True, but reducing spam from millions to thousands seems like something good, no?
their market wont change tho, you will just force them to use another method.. at one time open relays were almost exclusively the way used to send spam, now they arent nearly as popular (or available) you can see the same with other problems eg dos attacks were once all smurfs, a lot of effort was put into removing amplifiers and now we have the botnets.. i'm not saying do nothing, just only do things which make sense and are practical
individual rules are costly to implement and users wont use a service where you have to pay more for basic services
Several big ISP's are blocking port 25 now.
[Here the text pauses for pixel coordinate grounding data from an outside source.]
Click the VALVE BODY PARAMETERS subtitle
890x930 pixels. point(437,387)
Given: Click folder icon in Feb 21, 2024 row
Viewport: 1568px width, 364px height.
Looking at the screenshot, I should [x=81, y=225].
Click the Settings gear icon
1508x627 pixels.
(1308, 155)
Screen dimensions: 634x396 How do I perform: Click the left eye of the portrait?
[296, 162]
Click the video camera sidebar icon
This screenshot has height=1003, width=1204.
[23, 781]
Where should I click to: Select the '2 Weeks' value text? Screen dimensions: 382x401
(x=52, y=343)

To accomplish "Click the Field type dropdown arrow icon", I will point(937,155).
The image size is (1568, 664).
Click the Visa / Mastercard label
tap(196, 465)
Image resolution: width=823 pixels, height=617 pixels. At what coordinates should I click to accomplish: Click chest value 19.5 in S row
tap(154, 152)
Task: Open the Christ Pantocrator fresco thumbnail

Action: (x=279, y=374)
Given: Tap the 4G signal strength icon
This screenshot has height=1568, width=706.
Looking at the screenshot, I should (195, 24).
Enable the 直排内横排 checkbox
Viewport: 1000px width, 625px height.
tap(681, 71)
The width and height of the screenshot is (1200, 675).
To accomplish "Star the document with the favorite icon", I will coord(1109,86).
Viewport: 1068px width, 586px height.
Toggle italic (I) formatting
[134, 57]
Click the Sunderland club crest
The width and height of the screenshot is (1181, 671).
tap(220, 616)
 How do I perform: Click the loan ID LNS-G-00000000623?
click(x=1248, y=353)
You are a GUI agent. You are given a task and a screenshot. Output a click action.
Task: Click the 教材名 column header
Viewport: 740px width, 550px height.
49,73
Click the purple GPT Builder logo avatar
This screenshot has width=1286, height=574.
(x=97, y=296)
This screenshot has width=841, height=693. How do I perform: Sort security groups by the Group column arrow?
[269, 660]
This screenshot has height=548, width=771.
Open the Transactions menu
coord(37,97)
I believe this will catch.
we need to look at some examples and what theyre doing exactly.. some redirect it forcibly to their own servers. but i believe this approach is limited in how you can apply it.. someone like aol can pretty well classify their users as low end residential and thats fine ... but move away from this and special requirements start creeping in and exceptions are not scalable enough.
It limits the amount of junk coming out from their users, and the usage of their tubes.
I doubt even 0.001% of dynamic range Cable/DSL users will ever call to ask for port 25 to be opened.
i'd suggest your estimate is too low based on all end users
This is something ISP's can implement, and it works.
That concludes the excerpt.